Which way the triangle is pointing is not important. The future price direction will be determined by the direction in which the market breaks out of the triangle. If prices break through the upper resistance level first, the market will continue upwards. If prices break through the lower resistance level first, the market will continue downwards.
In overwhelming majority of all cases, however, the market will break through the level in the direction of the preceding trend, which is why the triangle is considered a continuation pattern.
2. The flag pattern
A flag is a special form of the triangle with two parallel lines. In most cases, both lines are inclined in the opposite direction of the preceding trend. In an uptrend, the flag is usually pointing downwards, in an uptrend the flag is usually pointing upwards.
Therefore, many flags contain a trend in the opposite direction of the preceding trend. Do not let this confuse you. After the flag is completed, the preceding trend is still very likely to continue.
3. The pennant patterns
4. The rectangle pattern
The rectangle pattern is a special form of the flag pattern. Both its lines are parallel to time achses of the price chart.
How to trade continuation patterns
The most common way to trade a continuation pattern is to invest into a High / Low option when the market is breaking out of the pattern.
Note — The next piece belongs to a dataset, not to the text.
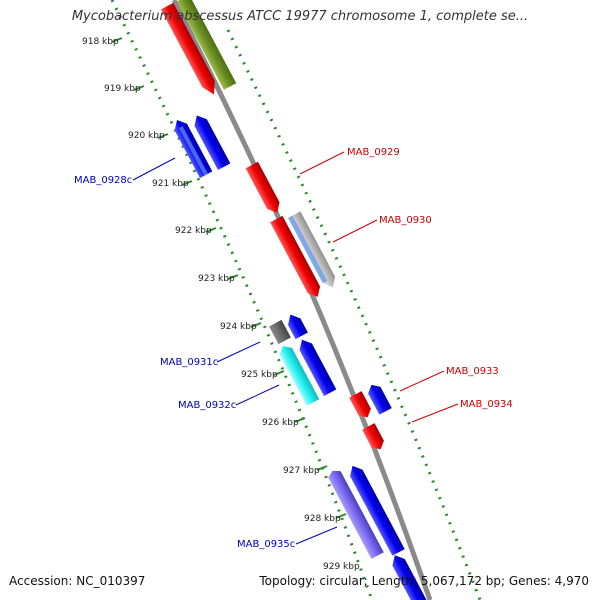 Image resolution: width=600 pixels, height=600 pixels. Describe the element at coordinates (316, 536) in the screenshot. I see `leader-mab-0935c` at that location.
Thanks to the unique attributes of binary options, however, binary options traders have more possibilities to profit from continuation patterns.
- Invest in No Touch options
If your broker offers No Touch options with a target price outside the trading range of the continuation pattern, you can predict that the market will be contained within the pattern and will not touch the target price.
- Invest in a Boundary option or a Touch option
Flags, pennants, and triangles usually wave at half mast. This means, once the formation is completed, you can predict how far the market will move and how long it will take for the market to get there. You can use this knowledge to invest in a Touch option or a Boundary option. Make sure that the target price of your option is within the reach of the price movement, and that you choose a realistic expiration time.